**WORK TASK**
Could you transcribe the material below exactly, without leaving out a single line?

(AVAILABLE DATA Opens)

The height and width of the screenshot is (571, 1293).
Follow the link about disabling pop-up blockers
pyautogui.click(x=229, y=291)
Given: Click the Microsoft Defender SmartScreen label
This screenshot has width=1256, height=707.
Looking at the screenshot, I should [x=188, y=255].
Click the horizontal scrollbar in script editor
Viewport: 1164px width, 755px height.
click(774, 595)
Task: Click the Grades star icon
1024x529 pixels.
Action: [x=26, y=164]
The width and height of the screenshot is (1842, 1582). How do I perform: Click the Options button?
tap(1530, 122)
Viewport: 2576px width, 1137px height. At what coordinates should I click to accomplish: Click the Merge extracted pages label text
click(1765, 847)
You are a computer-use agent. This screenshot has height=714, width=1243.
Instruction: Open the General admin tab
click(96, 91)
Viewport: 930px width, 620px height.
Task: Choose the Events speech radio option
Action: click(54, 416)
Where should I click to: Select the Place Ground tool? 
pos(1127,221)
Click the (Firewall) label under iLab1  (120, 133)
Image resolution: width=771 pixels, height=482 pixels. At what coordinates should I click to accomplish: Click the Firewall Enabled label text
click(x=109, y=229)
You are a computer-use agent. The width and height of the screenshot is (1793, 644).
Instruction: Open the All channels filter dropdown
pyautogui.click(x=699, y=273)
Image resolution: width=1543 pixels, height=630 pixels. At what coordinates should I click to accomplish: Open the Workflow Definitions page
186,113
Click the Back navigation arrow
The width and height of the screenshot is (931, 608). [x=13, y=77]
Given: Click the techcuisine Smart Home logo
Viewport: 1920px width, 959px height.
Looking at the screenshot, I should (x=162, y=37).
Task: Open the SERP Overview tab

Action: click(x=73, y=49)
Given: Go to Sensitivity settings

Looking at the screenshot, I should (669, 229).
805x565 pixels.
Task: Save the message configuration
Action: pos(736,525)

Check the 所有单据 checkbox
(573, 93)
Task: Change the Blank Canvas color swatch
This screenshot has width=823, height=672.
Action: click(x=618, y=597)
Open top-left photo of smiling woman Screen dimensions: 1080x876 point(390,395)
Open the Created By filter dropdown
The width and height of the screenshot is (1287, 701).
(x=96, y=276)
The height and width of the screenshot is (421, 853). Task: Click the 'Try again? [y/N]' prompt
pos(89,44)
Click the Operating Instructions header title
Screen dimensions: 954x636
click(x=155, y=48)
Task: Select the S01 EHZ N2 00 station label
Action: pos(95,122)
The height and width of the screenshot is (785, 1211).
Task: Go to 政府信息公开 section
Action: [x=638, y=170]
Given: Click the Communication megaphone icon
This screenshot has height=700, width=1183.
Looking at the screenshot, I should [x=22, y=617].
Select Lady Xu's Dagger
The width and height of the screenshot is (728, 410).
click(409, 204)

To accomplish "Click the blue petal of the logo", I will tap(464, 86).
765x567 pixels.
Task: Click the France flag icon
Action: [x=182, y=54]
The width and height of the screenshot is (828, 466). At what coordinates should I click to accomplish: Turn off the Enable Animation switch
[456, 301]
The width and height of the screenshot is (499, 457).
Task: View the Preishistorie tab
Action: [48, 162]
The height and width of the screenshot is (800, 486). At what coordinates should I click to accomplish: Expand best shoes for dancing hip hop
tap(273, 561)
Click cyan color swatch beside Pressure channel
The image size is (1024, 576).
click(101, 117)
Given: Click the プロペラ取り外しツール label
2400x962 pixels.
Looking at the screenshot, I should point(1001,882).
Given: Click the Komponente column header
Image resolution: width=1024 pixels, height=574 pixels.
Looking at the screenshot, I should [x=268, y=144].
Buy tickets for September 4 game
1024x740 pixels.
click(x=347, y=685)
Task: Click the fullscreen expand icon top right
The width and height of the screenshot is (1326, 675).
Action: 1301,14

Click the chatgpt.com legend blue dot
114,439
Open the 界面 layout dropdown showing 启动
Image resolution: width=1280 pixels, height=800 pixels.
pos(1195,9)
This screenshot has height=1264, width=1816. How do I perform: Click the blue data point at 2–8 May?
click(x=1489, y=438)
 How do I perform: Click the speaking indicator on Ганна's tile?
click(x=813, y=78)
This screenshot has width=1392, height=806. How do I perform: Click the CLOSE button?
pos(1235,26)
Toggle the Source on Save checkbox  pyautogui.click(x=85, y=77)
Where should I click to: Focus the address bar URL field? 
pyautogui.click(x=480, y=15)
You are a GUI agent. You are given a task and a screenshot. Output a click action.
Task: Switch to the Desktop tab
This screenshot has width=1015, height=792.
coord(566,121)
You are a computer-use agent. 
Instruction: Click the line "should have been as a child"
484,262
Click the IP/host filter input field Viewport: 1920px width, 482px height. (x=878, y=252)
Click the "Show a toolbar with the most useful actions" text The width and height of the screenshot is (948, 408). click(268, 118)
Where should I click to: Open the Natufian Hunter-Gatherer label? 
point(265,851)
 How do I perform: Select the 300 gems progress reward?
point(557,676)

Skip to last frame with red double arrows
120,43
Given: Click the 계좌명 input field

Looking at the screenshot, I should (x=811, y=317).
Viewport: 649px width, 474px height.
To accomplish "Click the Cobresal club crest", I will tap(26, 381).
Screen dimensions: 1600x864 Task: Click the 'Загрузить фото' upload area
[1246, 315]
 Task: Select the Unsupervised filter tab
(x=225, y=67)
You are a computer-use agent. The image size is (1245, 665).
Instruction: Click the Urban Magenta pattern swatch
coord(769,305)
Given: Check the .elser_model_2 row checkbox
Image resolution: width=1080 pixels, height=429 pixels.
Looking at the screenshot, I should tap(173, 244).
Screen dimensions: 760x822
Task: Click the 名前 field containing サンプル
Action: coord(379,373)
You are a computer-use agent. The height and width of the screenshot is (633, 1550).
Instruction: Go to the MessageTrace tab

(AVAILABLE DATA Closes)

**WORKED SOLUTION**
The height and width of the screenshot is (571, 1293).
Follow the link about disabling pop-up blockers
pyautogui.click(x=229, y=291)
Given: Click the Microsoft Defender SmartScreen label
This screenshot has width=1256, height=707.
Looking at the screenshot, I should [x=188, y=255].
Click the horizontal scrollbar in script editor
Viewport: 1164px width, 755px height.
click(774, 595)
Task: Click the Grades star icon
1024x529 pixels.
Action: [x=26, y=164]
The width and height of the screenshot is (1842, 1582). How do I perform: Click the Options button?
tap(1530, 122)
Viewport: 2576px width, 1137px height. At what coordinates should I click to accomplish: Click the Merge extracted pages label text
click(1765, 847)
You are a computer-use agent. This screenshot has height=714, width=1243.
Instruction: Open the General admin tab
click(96, 91)
Viewport: 930px width, 620px height.
Task: Choose the Events speech radio option
Action: click(54, 416)
Where should I click to: Select the Place Ground tool? 
pos(1127,221)
Click the (Firewall) label under iLab1  (120, 133)
Image resolution: width=771 pixels, height=482 pixels. At what coordinates should I click to accomplish: Click the Firewall Enabled label text
click(x=109, y=229)
You are a computer-use agent. The width and height of the screenshot is (1793, 644).
Instruction: Open the All channels filter dropdown
pyautogui.click(x=699, y=273)
Image resolution: width=1543 pixels, height=630 pixels. At what coordinates should I click to accomplish: Open the Workflow Definitions page
186,113
Click the Back navigation arrow
The width and height of the screenshot is (931, 608). [x=13, y=77]
Given: Click the techcuisine Smart Home logo
Viewport: 1920px width, 959px height.
Looking at the screenshot, I should (x=162, y=37).
Task: Open the SERP Overview tab

Action: click(x=73, y=49)
Given: Go to Sensitivity settings

Looking at the screenshot, I should (669, 229).
805x565 pixels.
Task: Save the message configuration
Action: pos(736,525)

Check the 所有单据 checkbox
(573, 93)
Task: Change the Blank Canvas color swatch
This screenshot has width=823, height=672.
Action: click(x=618, y=597)
Open top-left photo of smiling woman Screen dimensions: 1080x876 point(390,395)
Open the Created By filter dropdown
The width and height of the screenshot is (1287, 701).
(x=96, y=276)
The height and width of the screenshot is (421, 853). Task: Click the 'Try again? [y/N]' prompt
pos(89,44)
Click the Operating Instructions header title
Screen dimensions: 954x636
click(x=155, y=48)
Task: Select the S01 EHZ N2 00 station label
Action: pos(95,122)
The height and width of the screenshot is (785, 1211).
Task: Go to 政府信息公开 section
Action: [x=638, y=170]
Given: Click the Communication megaphone icon
This screenshot has height=700, width=1183.
Looking at the screenshot, I should [x=22, y=617].
Select Lady Xu's Dagger
The width and height of the screenshot is (728, 410).
click(409, 204)

To accomplish "Click the blue petal of the logo", I will tap(464, 86).
765x567 pixels.
Task: Click the France flag icon
Action: [x=182, y=54]
The width and height of the screenshot is (828, 466). At what coordinates should I click to accomplish: Turn off the Enable Animation switch
[456, 301]
The width and height of the screenshot is (499, 457).
Task: View the Preishistorie tab
Action: [48, 162]
The height and width of the screenshot is (800, 486). At what coordinates should I click to accomplish: Expand best shoes for dancing hip hop
tap(273, 561)
Click cyan color swatch beside Pressure channel
The image size is (1024, 576).
click(101, 117)
Given: Click the プロペラ取り外しツール label
2400x962 pixels.
Looking at the screenshot, I should point(1001,882).
Given: Click the Komponente column header
Image resolution: width=1024 pixels, height=574 pixels.
Looking at the screenshot, I should [x=268, y=144].
Buy tickets for September 4 game
1024x740 pixels.
click(x=347, y=685)
Task: Click the fullscreen expand icon top right
The width and height of the screenshot is (1326, 675).
Action: 1301,14

Click the chatgpt.com legend blue dot
114,439
Open the 界面 layout dropdown showing 启动
Image resolution: width=1280 pixels, height=800 pixels.
pos(1195,9)
This screenshot has height=1264, width=1816. How do I perform: Click the blue data point at 2–8 May?
click(x=1489, y=438)
 How do I perform: Click the speaking indicator on Ганна's tile?
click(x=813, y=78)
This screenshot has width=1392, height=806. How do I perform: Click the CLOSE button?
pos(1235,26)
Toggle the Source on Save checkbox  pyautogui.click(x=85, y=77)
Where should I click to: Focus the address bar URL field? 
pyautogui.click(x=480, y=15)
You are a GUI agent. You are given a task and a screenshot. Output a click action.
Task: Switch to the Desktop tab
This screenshot has width=1015, height=792.
coord(566,121)
You are a computer-use agent. 
Instruction: Click the line "should have been as a child"
484,262
Click the IP/host filter input field Viewport: 1920px width, 482px height. (x=878, y=252)
Click the "Show a toolbar with the most useful actions" text The width and height of the screenshot is (948, 408). click(268, 118)
Where should I click to: Open the Natufian Hunter-Gatherer label? 
point(265,851)
 How do I perform: Select the 300 gems progress reward?
point(557,676)

Skip to last frame with red double arrows
120,43
Given: Click the 계좌명 input field

Looking at the screenshot, I should (x=811, y=317).
Viewport: 649px width, 474px height.
To accomplish "Click the Cobresal club crest", I will tap(26, 381).
Screen dimensions: 1600x864 Task: Click the 'Загрузить фото' upload area
[1246, 315]
 Task: Select the Unsupervised filter tab
(x=225, y=67)
You are a computer-use agent. The image size is (1245, 665).
Instruction: Click the Urban Magenta pattern swatch
coord(769,305)
Given: Check the .elser_model_2 row checkbox
Image resolution: width=1080 pixels, height=429 pixels.
Looking at the screenshot, I should tap(173, 244).
Screen dimensions: 760x822
Task: Click the 名前 field containing サンプル
Action: coord(379,373)
You are a computer-use agent. The height and width of the screenshot is (633, 1550).
Instruction: Go to the MessageTrace tab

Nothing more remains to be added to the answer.